Would you please give every entry again exactly, without the pictures?

SUPPLIED RECORDS:
■ ■ ■ ■ ■ ■ ■

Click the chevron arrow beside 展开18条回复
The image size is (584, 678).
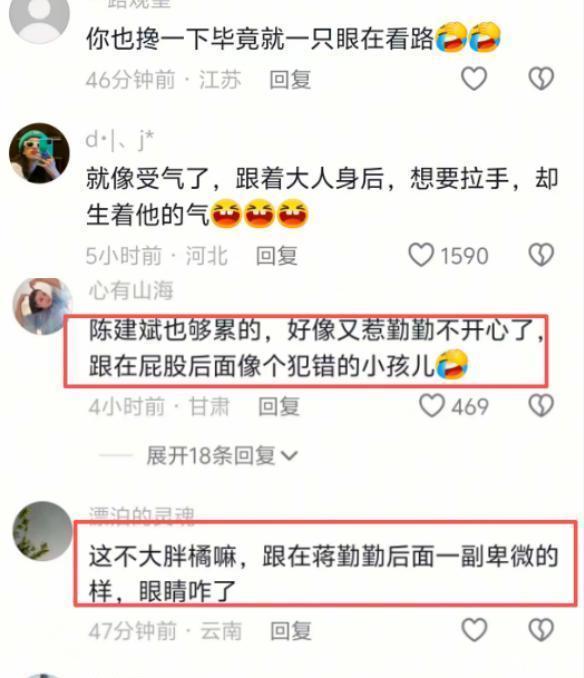tap(289, 456)
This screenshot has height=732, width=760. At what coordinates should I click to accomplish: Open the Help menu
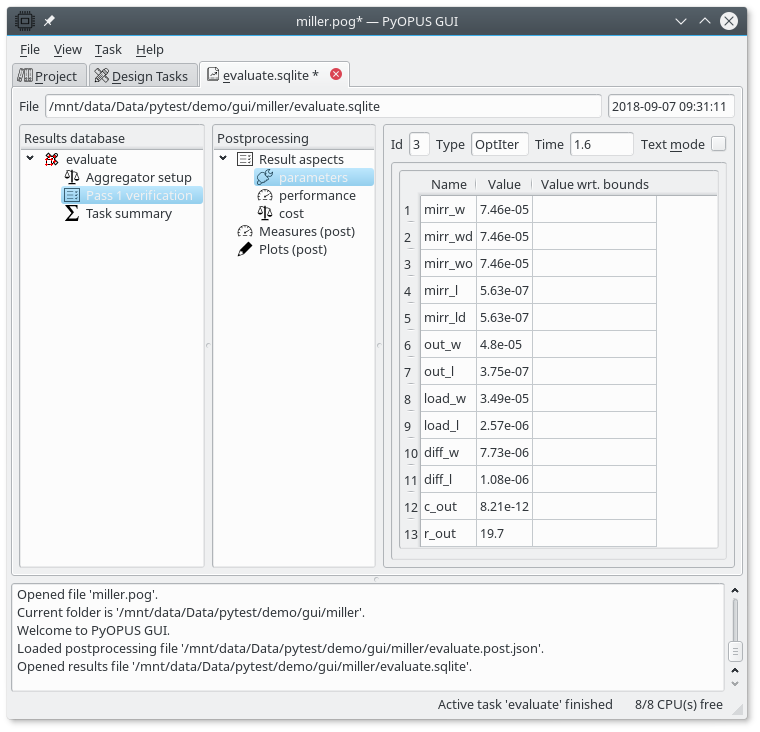coord(149,49)
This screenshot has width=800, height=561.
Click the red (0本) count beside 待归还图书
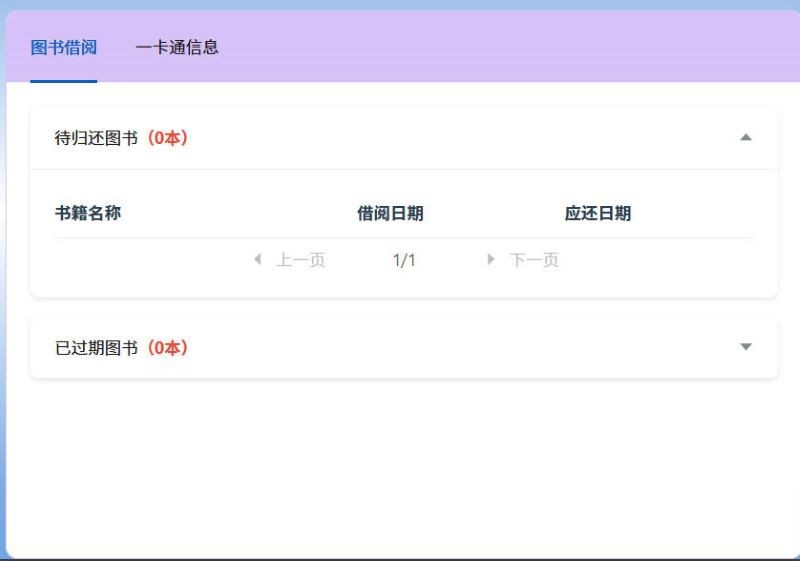[x=166, y=138]
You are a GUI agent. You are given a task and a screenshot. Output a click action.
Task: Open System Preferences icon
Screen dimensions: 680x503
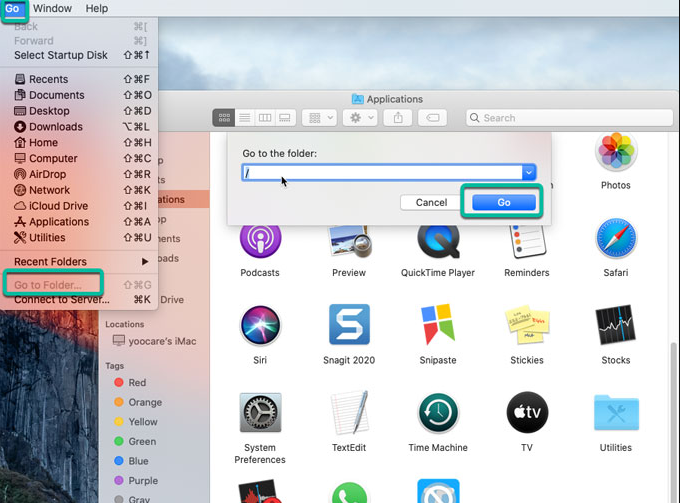(x=260, y=413)
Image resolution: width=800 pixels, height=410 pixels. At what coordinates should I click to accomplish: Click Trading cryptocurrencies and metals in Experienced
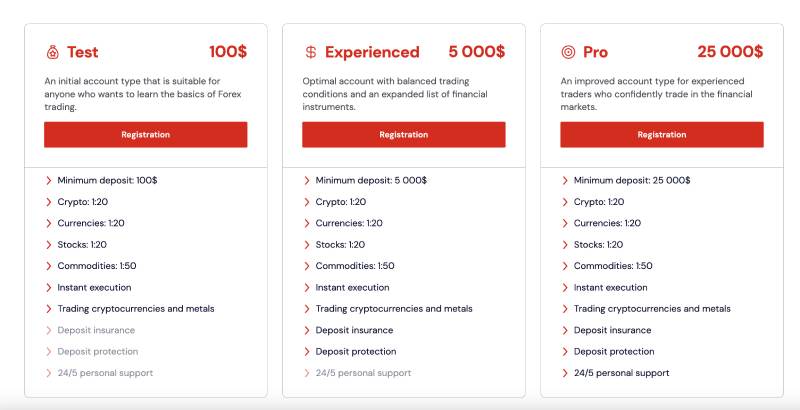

■ ■ ■ ■ ■ ■ ■

OUTPUT OF THE EXERCISE:
Click the chevron arrow beside 展开18条回复
The image size is (584, 678).
tap(289, 456)
This screenshot has height=732, width=760. At what coordinates should I click to accomplish: Open the Help menu
coord(149,49)
This screenshot has width=800, height=561.
Click the red (0本) count beside 待归还图书
[x=166, y=138]
You are a GUI agent. You are given a task and a screenshot. Output a click action.
Task: Open System Preferences icon
Screen dimensions: 680x503
(x=260, y=413)
Image resolution: width=800 pixels, height=410 pixels. At what coordinates should I click to accomplish: Click Trading cryptocurrencies and metals in Experienced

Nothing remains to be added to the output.